You and Drivel have misunderstood what I have written. It is not
nonsense, it is common sense.

If the boiler thermostat fails in the ON position, the temperature of
the water will quite likely exceed 100 degC. The water in the boiler
will boil, producing steam. This happens. Your heating system will THEN
be pressurized by the steam and the steam pressure will become greater
than the static pressure provided by the head of water in the F&E tank.

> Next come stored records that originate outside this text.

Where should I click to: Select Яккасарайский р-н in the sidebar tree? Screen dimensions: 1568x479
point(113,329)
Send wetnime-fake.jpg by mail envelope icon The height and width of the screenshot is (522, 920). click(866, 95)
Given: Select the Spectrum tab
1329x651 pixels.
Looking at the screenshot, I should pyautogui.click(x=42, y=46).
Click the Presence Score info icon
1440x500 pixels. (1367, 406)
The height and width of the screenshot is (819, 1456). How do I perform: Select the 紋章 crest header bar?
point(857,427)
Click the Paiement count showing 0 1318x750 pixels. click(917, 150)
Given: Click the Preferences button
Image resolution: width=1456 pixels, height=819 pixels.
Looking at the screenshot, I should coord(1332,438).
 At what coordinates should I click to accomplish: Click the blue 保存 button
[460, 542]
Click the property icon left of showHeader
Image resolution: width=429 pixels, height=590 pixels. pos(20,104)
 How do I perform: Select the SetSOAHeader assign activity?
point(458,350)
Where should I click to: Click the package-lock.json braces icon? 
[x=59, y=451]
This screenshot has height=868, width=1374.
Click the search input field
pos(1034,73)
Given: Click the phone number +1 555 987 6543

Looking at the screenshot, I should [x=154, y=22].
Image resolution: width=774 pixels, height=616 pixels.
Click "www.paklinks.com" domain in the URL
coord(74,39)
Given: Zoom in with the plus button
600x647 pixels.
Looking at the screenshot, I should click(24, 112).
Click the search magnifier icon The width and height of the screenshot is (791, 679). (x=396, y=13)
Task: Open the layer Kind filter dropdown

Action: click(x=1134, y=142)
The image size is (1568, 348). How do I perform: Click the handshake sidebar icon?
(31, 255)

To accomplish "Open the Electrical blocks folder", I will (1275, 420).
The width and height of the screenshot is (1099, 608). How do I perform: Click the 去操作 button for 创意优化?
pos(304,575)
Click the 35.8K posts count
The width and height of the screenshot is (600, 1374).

The water in the heating system will be pushed up the cold feed pipe
into the F&E tank. It will be pushed out rapidly, probably faster than
the F&E overflow pipe can remove it. There will be no water in the
boiler and it will continue firing.

This assumes that the cold feed pipe is clear and that there is not a
stopcock (acting as a non return valve) fitted to it. The cold feed on
my heating system was totally blocked with limescale when I bought the
house. This is a common fault. I had to cut out the tee and replace it.
There had been a longstanding leak from the heating system through the
coil in the indirect cylinder.

With a non-fubarred system, such a failure would cause steam to be
blown out of the open vent, but cold make-up water would enter the
system through the cold feed. This could continue indefinitely.

You can't get 2-way flow (steam up & water down) in one pipe, which is
probably what Faber & Kell were referring to. Their book (20 years
since I had a copy) deals with commercial installations on which such a
combined CF &OV would be inadvisable.